The integration-depth question is worth asking any MDR being evaluated on cloud. Anything below substantial alert-type coverage on a major CDR vendor signals an integration that exists on paper without the investigation substrate behind it.
Frequently Asked Questions About CDR
Should We Deploy a CDR Tool Before or After Engaging an MDR?
Most cloud-mature teams deploy CDR first because the visibility gap they had was specifically in cloud detection. The MDR question follows. Buying the MDR first and adding CDR later usually exposes the gap this article describes, because the MDR's substrate is already in place before the cloud signal mix arrives.
Beyond Wiz Coverage, What Else Should We Ask an MDR About Cloud Signals?
Ask three things. First, what cross-system correlation actually looks like when an IAM event in AWS triggers an identity check in Okta and an audit-log query in Salesforce, and ask to see a real investigation rather than a description. Second, what share of cloud alerts the MDR resolves to a verdict without escalating back to you.
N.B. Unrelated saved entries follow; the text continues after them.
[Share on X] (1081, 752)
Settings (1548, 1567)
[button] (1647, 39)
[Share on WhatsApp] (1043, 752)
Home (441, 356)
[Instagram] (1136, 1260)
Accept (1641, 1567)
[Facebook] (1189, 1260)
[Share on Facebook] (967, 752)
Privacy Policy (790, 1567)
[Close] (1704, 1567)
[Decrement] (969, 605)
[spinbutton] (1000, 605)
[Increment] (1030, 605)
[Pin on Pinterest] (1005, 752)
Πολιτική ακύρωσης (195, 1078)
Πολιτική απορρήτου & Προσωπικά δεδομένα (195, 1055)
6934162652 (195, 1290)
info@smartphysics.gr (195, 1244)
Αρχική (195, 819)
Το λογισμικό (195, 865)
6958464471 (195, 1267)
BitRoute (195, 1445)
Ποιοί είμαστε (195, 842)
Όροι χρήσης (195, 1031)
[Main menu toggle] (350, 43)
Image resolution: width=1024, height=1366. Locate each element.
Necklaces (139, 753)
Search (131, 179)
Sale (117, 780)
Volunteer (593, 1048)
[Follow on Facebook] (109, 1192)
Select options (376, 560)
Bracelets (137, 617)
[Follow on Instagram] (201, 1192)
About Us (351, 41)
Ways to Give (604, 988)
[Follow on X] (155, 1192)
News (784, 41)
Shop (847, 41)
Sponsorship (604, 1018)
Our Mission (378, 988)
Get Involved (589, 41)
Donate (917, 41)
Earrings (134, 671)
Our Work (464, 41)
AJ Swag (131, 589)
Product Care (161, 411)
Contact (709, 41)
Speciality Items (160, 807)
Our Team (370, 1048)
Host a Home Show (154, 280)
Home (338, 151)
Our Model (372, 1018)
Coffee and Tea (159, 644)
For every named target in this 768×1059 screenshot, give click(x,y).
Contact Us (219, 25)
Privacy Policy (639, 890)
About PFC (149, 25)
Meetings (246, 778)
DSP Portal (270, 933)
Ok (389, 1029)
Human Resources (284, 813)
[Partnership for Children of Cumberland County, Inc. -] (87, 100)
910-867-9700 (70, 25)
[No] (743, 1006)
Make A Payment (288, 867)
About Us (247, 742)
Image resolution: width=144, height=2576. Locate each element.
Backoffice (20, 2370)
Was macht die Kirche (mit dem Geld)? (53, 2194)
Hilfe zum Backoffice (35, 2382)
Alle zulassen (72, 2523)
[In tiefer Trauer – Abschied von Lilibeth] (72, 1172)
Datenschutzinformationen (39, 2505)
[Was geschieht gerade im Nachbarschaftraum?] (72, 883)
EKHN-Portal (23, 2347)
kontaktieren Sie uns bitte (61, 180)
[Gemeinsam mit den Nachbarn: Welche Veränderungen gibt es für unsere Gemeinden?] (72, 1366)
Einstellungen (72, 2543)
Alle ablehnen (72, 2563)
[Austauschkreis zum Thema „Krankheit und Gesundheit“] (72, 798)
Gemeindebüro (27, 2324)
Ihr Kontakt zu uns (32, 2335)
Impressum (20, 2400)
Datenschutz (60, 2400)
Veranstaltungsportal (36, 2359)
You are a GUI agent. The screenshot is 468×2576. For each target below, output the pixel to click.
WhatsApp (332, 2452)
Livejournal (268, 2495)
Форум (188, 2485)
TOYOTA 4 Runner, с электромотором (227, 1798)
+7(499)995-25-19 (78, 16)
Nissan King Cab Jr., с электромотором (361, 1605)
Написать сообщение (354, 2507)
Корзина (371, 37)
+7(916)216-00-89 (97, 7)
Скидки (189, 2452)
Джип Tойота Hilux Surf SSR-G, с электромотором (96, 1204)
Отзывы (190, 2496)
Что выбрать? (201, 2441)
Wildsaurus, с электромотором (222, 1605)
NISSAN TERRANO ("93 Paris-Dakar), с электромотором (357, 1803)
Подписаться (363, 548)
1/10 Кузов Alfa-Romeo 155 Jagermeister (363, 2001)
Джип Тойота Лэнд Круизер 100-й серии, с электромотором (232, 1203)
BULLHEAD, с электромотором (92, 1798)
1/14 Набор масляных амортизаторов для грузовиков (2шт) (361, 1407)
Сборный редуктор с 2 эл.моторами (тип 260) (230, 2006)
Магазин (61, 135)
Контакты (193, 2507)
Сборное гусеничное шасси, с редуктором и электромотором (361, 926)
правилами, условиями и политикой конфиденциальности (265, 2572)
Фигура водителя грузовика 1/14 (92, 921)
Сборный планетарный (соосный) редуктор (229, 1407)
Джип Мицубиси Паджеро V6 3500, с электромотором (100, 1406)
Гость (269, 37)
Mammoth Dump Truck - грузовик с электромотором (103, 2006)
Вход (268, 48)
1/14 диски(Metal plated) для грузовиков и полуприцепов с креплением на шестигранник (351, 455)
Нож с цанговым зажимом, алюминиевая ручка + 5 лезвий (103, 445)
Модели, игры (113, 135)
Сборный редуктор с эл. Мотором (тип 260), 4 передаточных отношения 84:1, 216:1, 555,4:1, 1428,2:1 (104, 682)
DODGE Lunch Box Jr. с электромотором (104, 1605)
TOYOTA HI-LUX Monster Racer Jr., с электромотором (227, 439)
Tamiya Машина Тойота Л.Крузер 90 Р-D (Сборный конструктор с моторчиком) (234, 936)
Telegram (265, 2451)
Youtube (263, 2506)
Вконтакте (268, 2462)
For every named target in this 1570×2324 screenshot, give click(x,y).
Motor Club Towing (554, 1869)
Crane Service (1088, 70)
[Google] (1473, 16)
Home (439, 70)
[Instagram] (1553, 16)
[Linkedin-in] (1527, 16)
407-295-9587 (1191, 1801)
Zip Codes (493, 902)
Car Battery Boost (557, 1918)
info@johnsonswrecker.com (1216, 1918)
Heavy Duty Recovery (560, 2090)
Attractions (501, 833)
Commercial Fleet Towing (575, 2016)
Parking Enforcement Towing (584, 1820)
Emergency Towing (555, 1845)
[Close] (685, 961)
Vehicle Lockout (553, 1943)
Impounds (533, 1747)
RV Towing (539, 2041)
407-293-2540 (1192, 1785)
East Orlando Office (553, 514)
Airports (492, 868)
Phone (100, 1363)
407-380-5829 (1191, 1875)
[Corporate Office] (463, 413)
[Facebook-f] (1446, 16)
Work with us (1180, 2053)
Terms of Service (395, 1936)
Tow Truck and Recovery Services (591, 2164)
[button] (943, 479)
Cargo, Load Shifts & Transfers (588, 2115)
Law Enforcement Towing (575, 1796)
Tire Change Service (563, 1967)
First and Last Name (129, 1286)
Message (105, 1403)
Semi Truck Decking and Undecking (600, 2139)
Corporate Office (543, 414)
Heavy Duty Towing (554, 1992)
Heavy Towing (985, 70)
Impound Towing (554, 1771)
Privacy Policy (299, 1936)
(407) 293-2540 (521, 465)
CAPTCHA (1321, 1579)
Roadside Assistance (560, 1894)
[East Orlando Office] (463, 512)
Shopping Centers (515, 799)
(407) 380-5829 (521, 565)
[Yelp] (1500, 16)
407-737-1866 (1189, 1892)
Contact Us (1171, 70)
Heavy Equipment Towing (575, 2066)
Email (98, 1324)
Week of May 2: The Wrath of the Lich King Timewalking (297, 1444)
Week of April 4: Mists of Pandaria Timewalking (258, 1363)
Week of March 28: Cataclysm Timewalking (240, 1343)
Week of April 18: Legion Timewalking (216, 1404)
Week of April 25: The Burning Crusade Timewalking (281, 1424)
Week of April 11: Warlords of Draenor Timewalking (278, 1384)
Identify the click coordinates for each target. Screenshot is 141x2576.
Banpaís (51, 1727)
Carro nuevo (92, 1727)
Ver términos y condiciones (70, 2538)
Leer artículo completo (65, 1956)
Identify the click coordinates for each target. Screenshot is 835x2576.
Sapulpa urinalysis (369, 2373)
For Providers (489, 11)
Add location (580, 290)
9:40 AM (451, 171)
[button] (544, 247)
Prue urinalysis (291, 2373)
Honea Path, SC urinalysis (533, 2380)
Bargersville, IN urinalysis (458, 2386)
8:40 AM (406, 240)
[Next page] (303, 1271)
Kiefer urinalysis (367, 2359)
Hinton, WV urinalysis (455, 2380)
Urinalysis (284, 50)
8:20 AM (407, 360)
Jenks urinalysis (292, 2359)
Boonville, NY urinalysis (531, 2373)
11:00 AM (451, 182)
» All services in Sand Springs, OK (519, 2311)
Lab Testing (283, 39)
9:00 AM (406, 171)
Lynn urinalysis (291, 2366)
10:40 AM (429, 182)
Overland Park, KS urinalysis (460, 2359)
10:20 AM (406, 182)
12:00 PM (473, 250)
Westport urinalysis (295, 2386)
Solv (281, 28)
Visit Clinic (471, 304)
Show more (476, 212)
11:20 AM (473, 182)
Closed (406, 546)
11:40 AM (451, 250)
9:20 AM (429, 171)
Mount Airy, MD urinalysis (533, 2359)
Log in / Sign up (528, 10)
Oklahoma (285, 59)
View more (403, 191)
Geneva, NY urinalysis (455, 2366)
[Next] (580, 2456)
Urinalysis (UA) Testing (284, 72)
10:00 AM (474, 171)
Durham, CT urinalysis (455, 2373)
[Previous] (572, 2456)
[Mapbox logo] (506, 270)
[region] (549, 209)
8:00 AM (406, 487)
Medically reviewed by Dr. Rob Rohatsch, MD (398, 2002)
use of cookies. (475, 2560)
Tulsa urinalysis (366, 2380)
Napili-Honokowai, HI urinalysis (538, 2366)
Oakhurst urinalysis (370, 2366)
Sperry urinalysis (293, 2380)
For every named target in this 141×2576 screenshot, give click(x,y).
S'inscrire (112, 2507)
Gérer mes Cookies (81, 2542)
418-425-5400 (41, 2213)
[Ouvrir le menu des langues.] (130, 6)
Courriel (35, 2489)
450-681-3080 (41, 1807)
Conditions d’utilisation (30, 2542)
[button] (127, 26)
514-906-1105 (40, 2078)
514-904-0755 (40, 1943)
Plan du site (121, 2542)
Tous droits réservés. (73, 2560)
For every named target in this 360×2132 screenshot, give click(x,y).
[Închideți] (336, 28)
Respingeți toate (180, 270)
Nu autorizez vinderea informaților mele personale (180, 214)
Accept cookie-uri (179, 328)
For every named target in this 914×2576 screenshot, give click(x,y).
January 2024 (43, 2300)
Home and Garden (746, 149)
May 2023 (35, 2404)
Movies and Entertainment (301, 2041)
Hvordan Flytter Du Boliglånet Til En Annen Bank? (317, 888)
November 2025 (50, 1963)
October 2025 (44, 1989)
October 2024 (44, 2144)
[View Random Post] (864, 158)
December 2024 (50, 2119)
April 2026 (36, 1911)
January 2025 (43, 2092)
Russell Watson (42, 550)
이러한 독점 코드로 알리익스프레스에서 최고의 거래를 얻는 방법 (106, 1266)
Third, what cloud context the provider maintains for your environment, such as asset criticality, role sensitivity, and OAuth grant status, and who is accountable for keeping it accurate.
What if Our Current MDR Is Escalating Cloud Alerts Back to Us?
That is the diagnostic. Push the MDR on the architecture. Ask whether the gap is staffing or substrate. The honest answers vary, but if the architecture was not built for cloud signal mix, no amount of additional hiring or cross-training closes the gap. Contract timing and switching cost determine whether the answer is to push for incremental improvement or to evaluate alternatives.
Is CDR the Same as CWPP or CNAPP?
No. CWPP addresses workload-level security (process behavior, runtime activity, container security). CSPM addresses cloud configuration posture. CNAPP bundles those plus other cloud security capabilities. CDR sits across cloud control plane, identity, and SaaS detection and is the runtime detection layer for cloud environments specifically. The categories overlap in marketing copy more than they do in practice.